Azure Platform Protection
The Azure Platform Protection Getting Started virtual lab, through IT Pro Challenge, introduces learners to securing virtual machines, networks, and applications. Exercises cover web app authentication, resource locks, and others. Learners gain IT security and cybersecurity basics for many jobs including, AWS Administrator and Azure Administrator.
Start acquiring and demonstrating fundamental skills and knowledge for Azure Platform Protection challenge virtual lab series. Beginners, upon completing this guided IT Pro Challenge lab, will provide Azure Platform Protection:
- Web app authentication and resource locks.
- Virtual network connectivity through peering.
- Application and network security groups
- Azure Disk Encryption.
Learners will gain fundamentals for the remaining Azure Platform Protection challenge series, upon completion of this the one and a half hour guided lab. By becoming comfortable configuring and testing security configurations through Azure, learners will get hands-on experience helpful for many jobs, such as AWS Administrator and Azure Administrator.
Configure Authentication for a Web App
Host web apps, securely in the cloud, by using Azure App service. Learners, through this capability, can deploy web apps safely through customized code by an authentication service, such as Azure, Facebook, Twitter or Google. Learners will create and deploy a web application and use Azure Active Directory to prompt validation prior to accessing the website. Learners will test authentication and authorization through using a private browser window.
Create Resource Locks on a Web App
Learners will manage what Azure resources can be modified or deleted by setting locks. Learners will validate, after completing lock configuration, they cannot update or remove resources as set in Azure. This lab will also show what happens upon removing the locks.
Configure Virtual Network Connectivity by Using Peering
Create and configure an isolated, secure virtual network on the Azure internal network. This exercise details one option through peering. Learners create two virtual networks, one for a web server and another for an application server. Bidirectional communication, between these paired networks, will be set and verified through Azure.
Create and Configure an Application Security Group
In this lab, learners will use Azure to allow appropriate access through a virtual network by creating an application security group and an associated network security group. First learners will create a virtual machine on the virtual network, configured through Azure. Then learners will create an application and an associated network security group. Using Azure to configure security rules, learners will make the application and network security groups safe.
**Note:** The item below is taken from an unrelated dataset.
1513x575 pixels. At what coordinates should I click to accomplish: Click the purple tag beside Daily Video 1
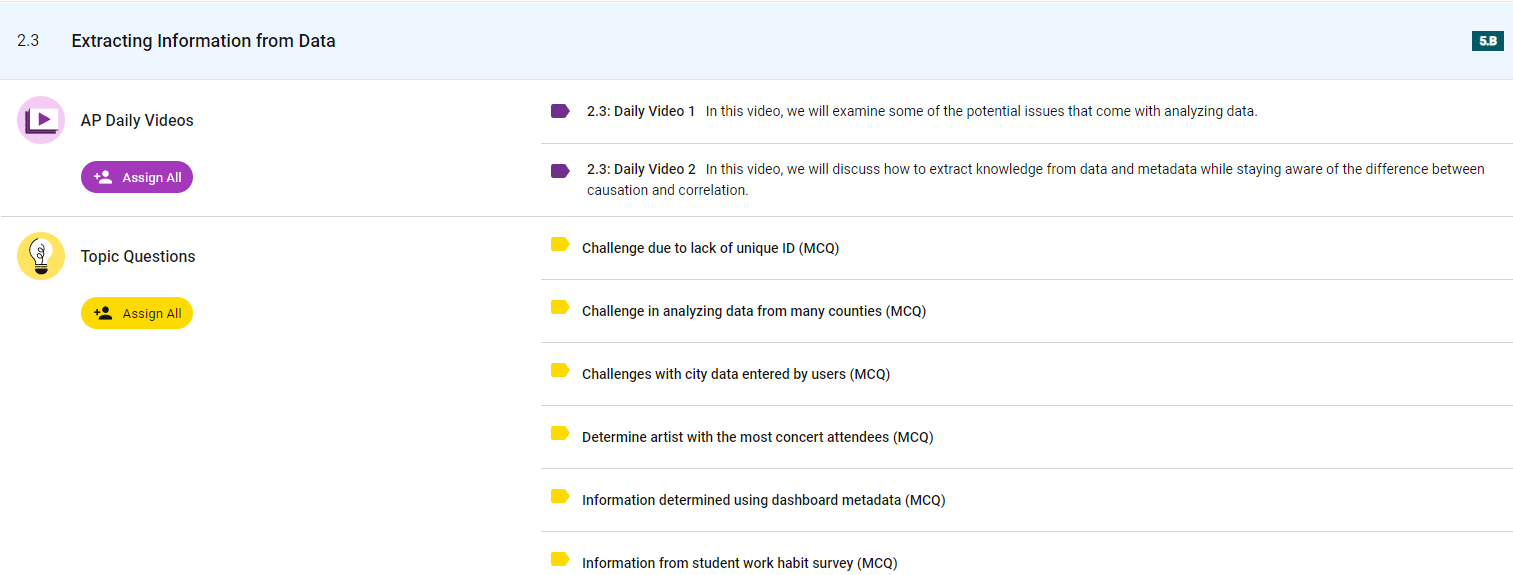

This exercise will finally guide the learners to test, through a login, that appropriate access, as configured, has been granted.
Configure Azure Disk Encryption
Learners will secure a virtual machine’s disk through setting up and testing Azure Disk Encryption. This exercise involves using Azure Key Vault and enabling the disk encryption through the created key vault, through Azure Disk Encryption. Azure capabilities include encryption key self-management through Azure Disk Encryption and Azure Key Vault. At the end of this exercise, learners will verify that the virtual OS disk has been successfully encrypted.
Upon completion of the Getting Started with Azure Platform Protection lab, learned will have successfully secured virtual applications and networks through configuring web app authorization, network peering, security groups and Azure Disk Encryption. Security set up, through Azure, will be verified by the learner after each configuration exercise has been completed. Learners will obtain and test their knowledge of security solutions in Microsoft Azure with adequate preparation for following Azure Platform Protection challenges.
- Skills: Microsoft Azure environment, authentication, Resource lock, virtual network connectivity, RDP, Virtual machines on Azure, Application security groups, Network security groups, Azure Disk Encryption.
- Time limit: 1h30 min
- Skill level: Guided/Beginner
- Work roles: System Administrator, Cyber Instructor, Software Developer, Secure Software Assessor, Product Support Manager, Cyber Defense Infrastructure Support Specialist, Security Control Assessor, Security Architect.